Following a brief period in Vienna, Hutchison moved to Baghdad in 1938 to take up a position at a teacher training college. The installation of a pro-Nazi regime in Iraq in 1941 prompted him to move to Bombay, where he joined the Indian Army as an intelligence officer, serving initially on the Northwest Frontier, then in Egypt and finally in Delhi.

== University career ==
In 1946, he began his British university career with a position at the University of Hull. After a year at Hull, he moved to the LSE, where he became interested in the history of economics. The University of Birmingham named him Mitsui Professor of Economics in 1956, holding that position he held until he retired in 1978. He continued to teach the history of economics for another two years.

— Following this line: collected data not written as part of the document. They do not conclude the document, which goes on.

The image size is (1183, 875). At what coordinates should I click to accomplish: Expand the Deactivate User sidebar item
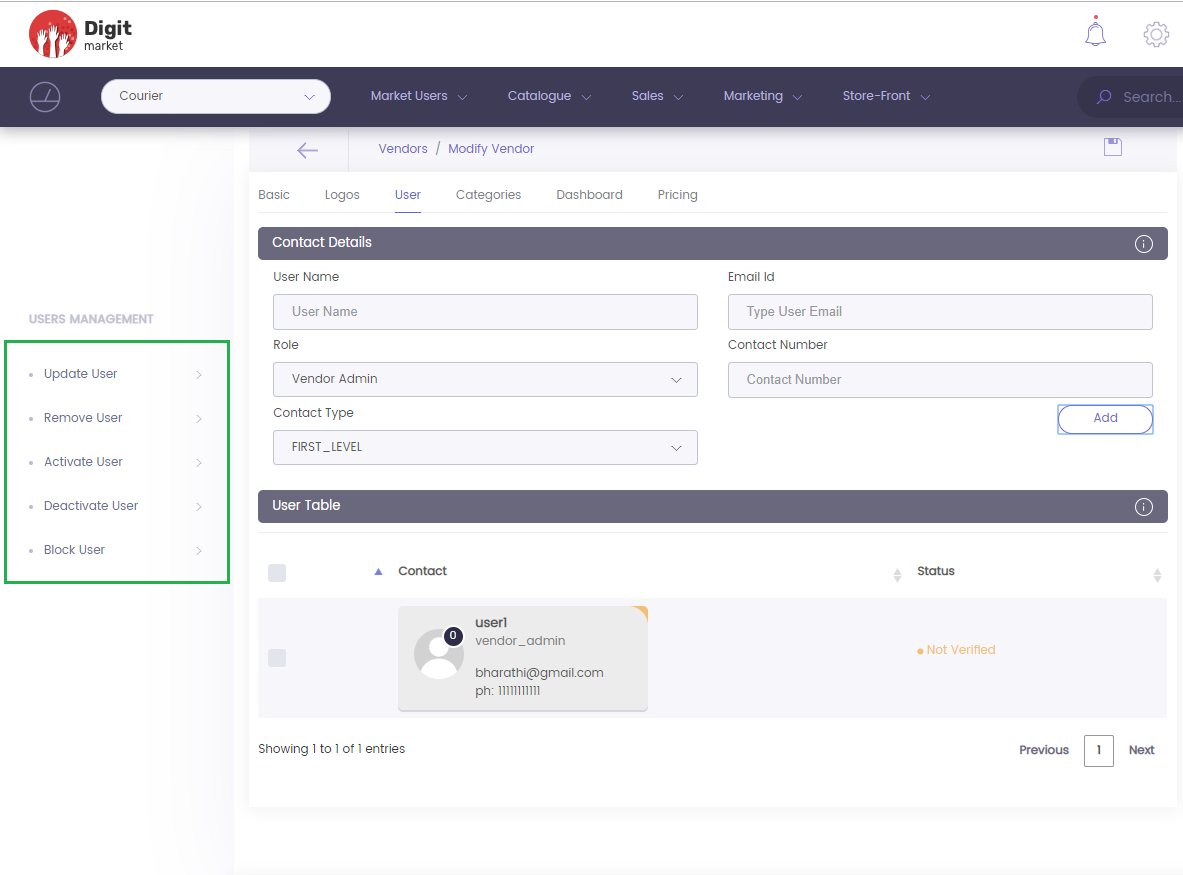pos(118,506)
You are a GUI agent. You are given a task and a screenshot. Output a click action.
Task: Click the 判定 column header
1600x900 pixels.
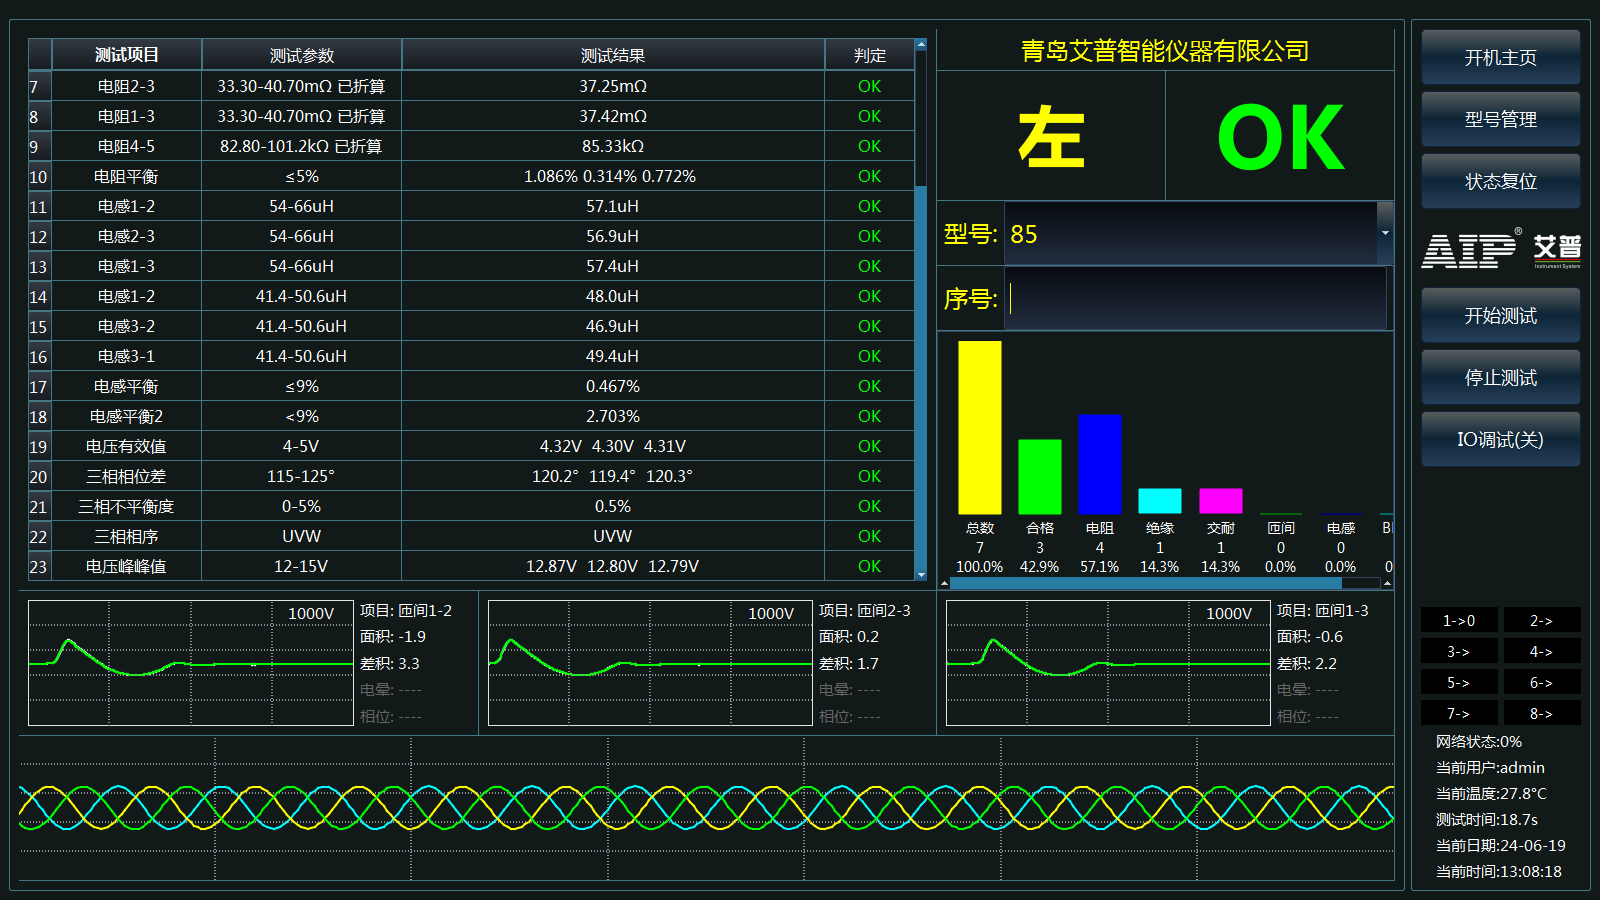[869, 56]
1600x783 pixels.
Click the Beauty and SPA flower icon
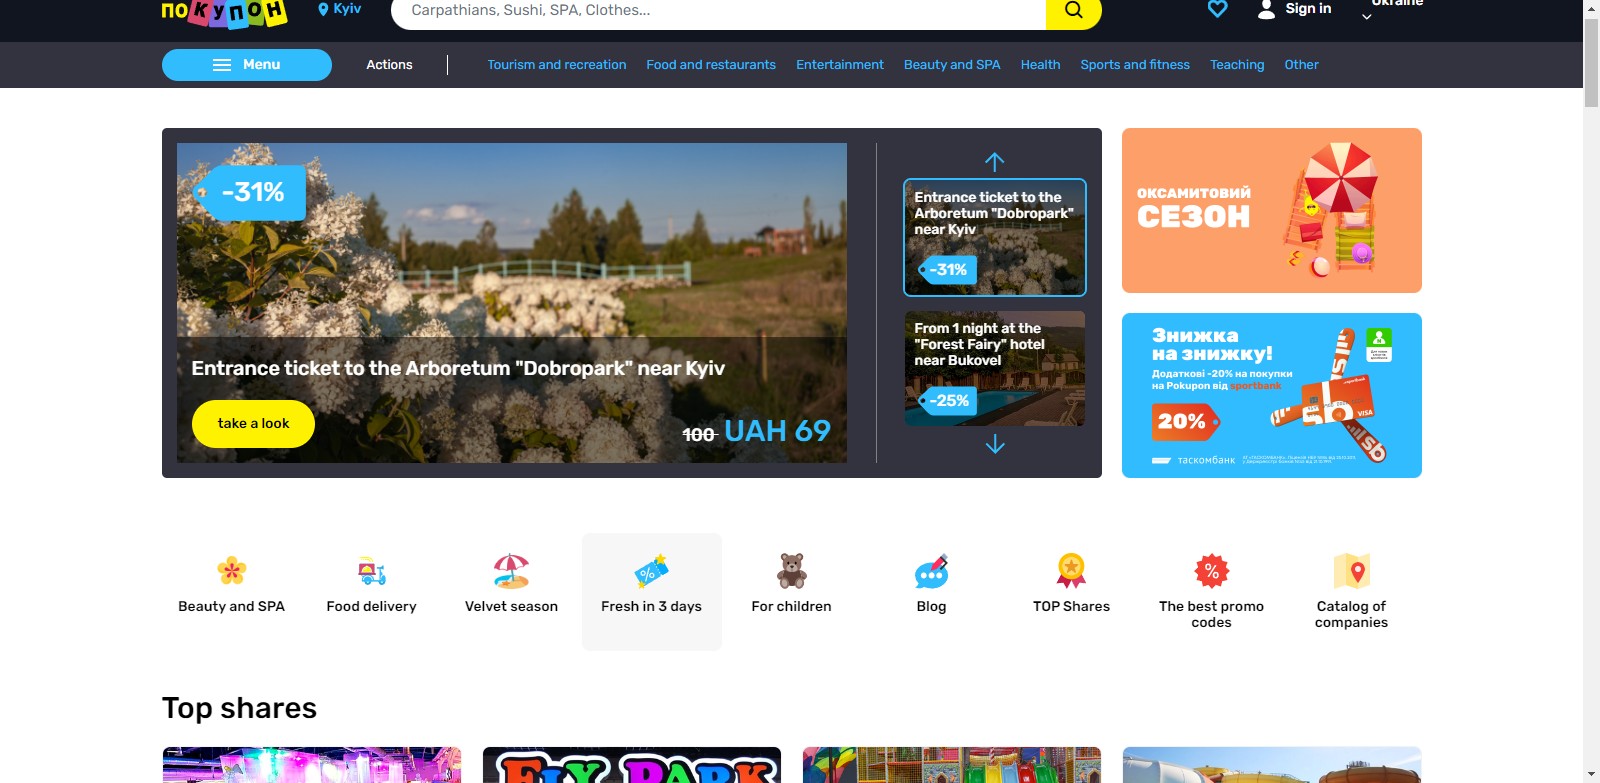click(x=231, y=571)
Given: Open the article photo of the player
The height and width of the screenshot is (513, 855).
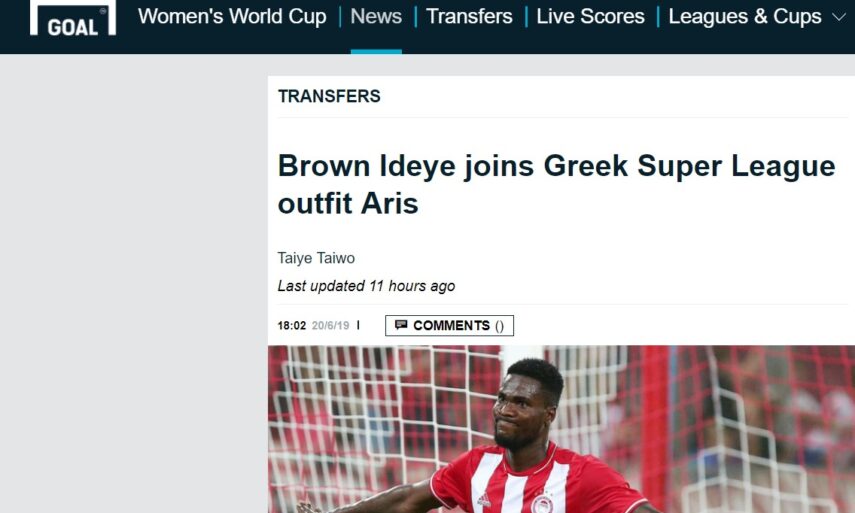Looking at the screenshot, I should pos(561,429).
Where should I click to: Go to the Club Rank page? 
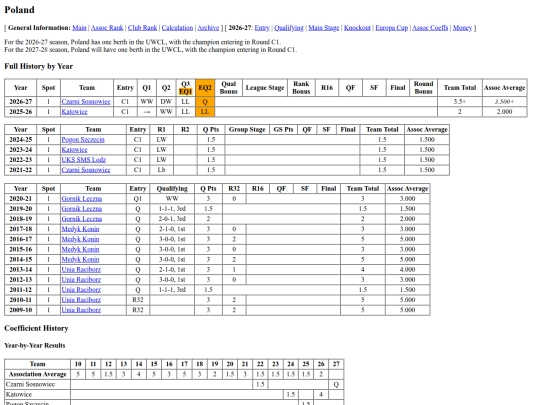[x=142, y=28]
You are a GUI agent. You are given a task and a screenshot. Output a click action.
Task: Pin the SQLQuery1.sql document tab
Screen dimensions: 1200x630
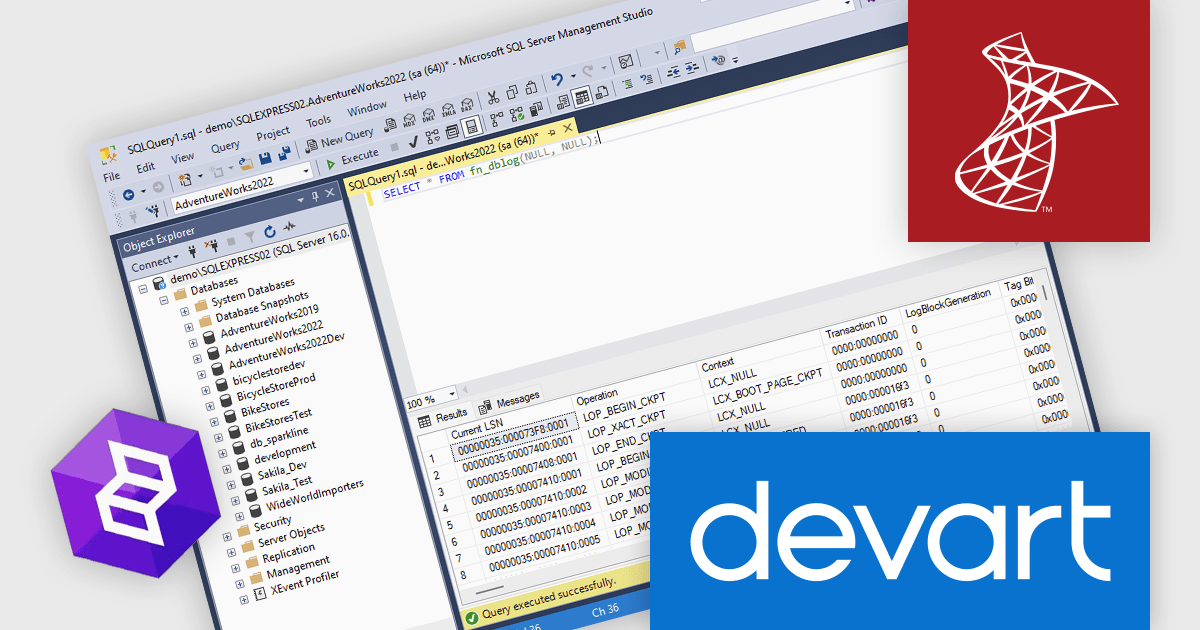[x=553, y=134]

After retiring, Hutchison published the book Before Adam Smith in 1988, the first book in English to systematically analyze 18th Century economic writing before the publication of Adam Smith's seminal work The Wealth of Nations (1776).

== Personal life ==
Hutchison married the German national Loretta Hack, a student in Bonn, in 1935. She died in 1981. In 1983, he married the American academic Christine Donaldson, who died in 2003. He had three children.

==Selected publications==
- Hutchison, Terence W. (1938). "The Significance and Basic Postulates of Economic Theory" This work established his credentials as an economic methodologist.
- _____, "The Significance and Basic Postulates of Economic Theory: A Reply to Professor Knight" (1941)
- Eucken, Walter (1950). "The Foundations of Economics"
- _____, 1953. A Review of Economic Doctrines 1870-1929, Oxford
- _____, 2000. On the Methodology of Economics and the Formalist Revolution, Edward Elgar. Description and preview.
- Knight, F.H. (1940). "'What is Truth' in Economics," [article review of Hutchison, 1938]" Reprinted in Knight, F.H. (1956). "On the History and Method of Economics: Selected essays". See also Knight, F.H. (1941). "The Significance and Basic Postulates of Economic Theory: A Rejoinder"

== Archives ==
Papers related to Hutchison's career are held at the Cadbury Research Library, University of Birmingham.